That's great to hear! CodeMirror 5 has complex code for supporting bidirectional documents, but it's not perfect and lot of work. We hope to let the browser do most of this work for us in the new architecture.
Except for small drive-by contributions (see GitHub repo) the project is not in a state were we can really integrate other people in our process, and there will be pretty substantial changes to interfaces. Looking at ProseMirror, contributions will probably mostly include separate modules and not so much work on the actual core (which is pretty stable). This is especially true for CodeMirror where there will be a lot of modes, addons, themes and keybindings, which we are not planning on maintaining as part of the core project.
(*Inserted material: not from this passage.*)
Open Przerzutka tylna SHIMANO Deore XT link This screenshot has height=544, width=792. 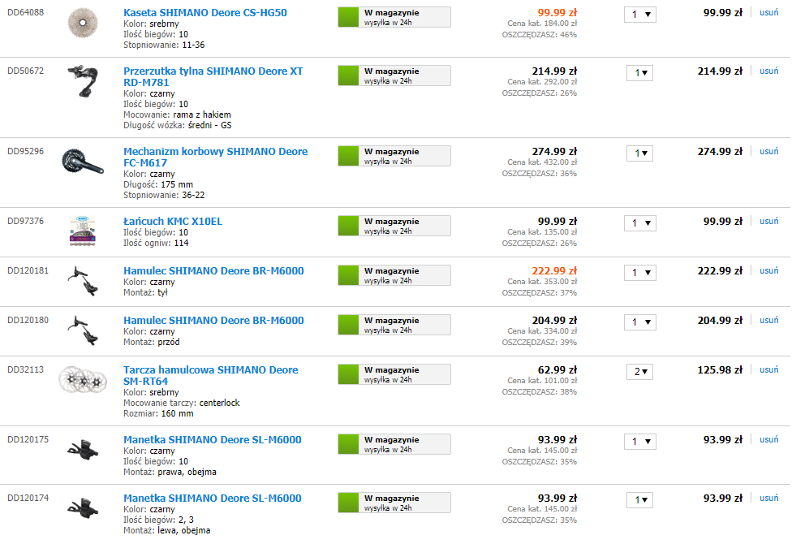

Improving mobile, touch and screen-reader support are from a user perspective the main reasons we are doing this in the first place. We are expecting to support most of the input behavior such platforms provide.
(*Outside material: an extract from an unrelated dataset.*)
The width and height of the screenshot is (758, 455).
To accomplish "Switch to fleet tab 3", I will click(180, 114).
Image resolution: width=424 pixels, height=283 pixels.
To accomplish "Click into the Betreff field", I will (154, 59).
Yes, ProseMirror is quite stable and it is well-used. Marijn released version 1.0 nearly a year ago and since then we made some improvements, but the interface seems good enough that we didn't even discuss making a breaking change in a component as far as I know. There's not too much maintenance work necessary either, since bug reports are usually pretty good and far fewer than for example with CodeMirror. I think how happy we are with ProseMirror and maintaining it is a major motivation for making these huge changes with CodeMirror, too.
Modes implemented against the current interface will be supported by a plugin. We are definitely planning on providing a better interface for highlighting eventually, but that will take some time.
It's roughly what the two of us need (in addition to regular donations and support contracts) to be able to work on this for one year. We expect a year to be enough time for stabilizing the core and porting some essential plugins.